▸ **Supplied material**:

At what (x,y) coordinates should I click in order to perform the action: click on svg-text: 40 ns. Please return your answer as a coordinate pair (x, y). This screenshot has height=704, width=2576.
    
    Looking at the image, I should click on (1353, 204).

---

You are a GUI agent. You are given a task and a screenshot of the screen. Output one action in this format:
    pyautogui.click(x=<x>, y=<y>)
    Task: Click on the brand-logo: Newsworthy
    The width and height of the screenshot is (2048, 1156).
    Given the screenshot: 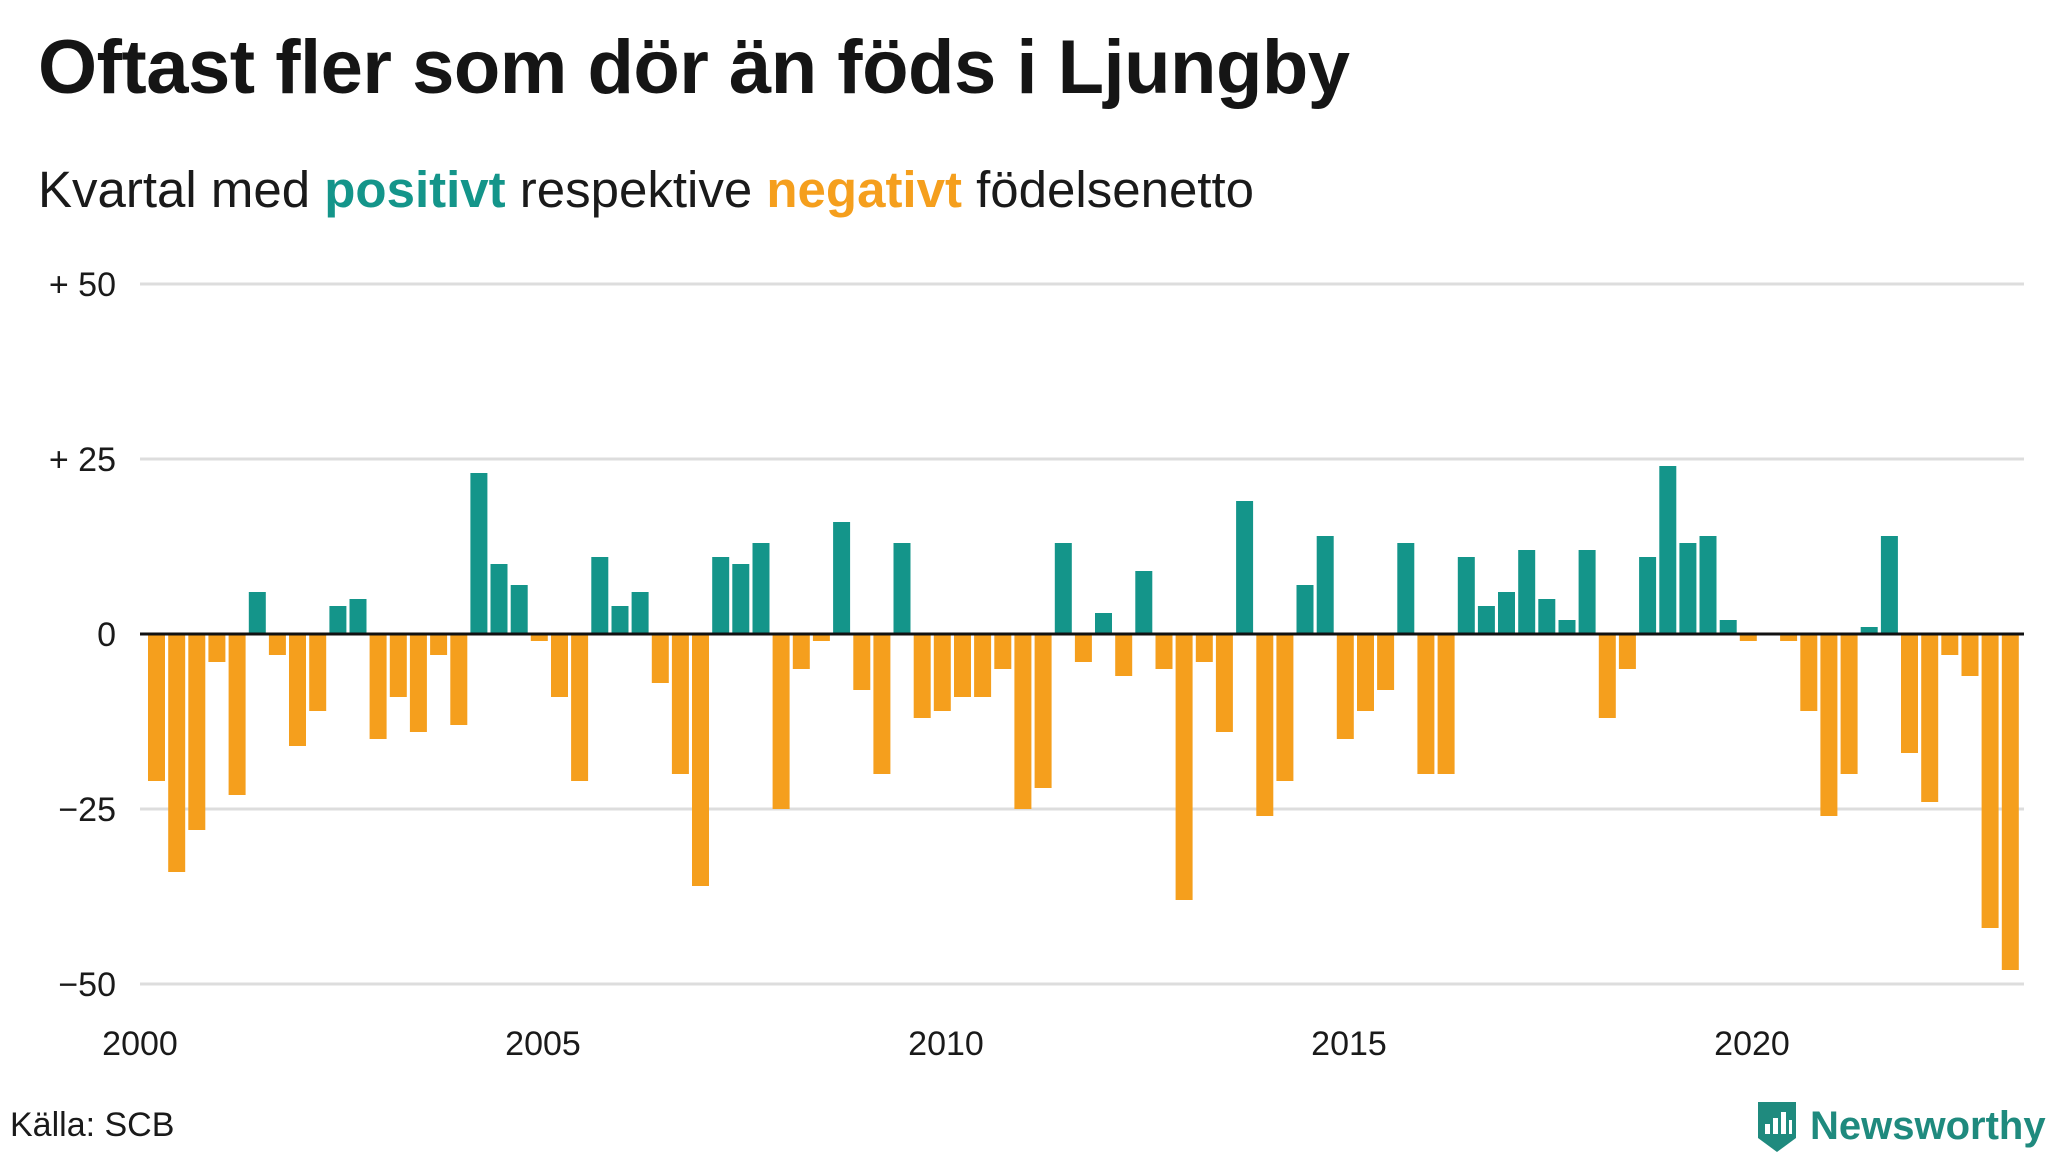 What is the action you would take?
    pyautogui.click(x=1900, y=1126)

▸ **Task directions**: Print the lines of the records above, from the line containing "At what (x,y)" through the line containing "Looking at the", both included, reproducing each character as it appears.

▸ **Solution for this problem**:
At what (x,y) coordinates should I click in order to perform the action: click on svg-text: 40 ns. Please return your answer as a coordinate pair (x, y). This screenshot has height=704, width=2576.
    
    Looking at the image, I should click on (1353, 204).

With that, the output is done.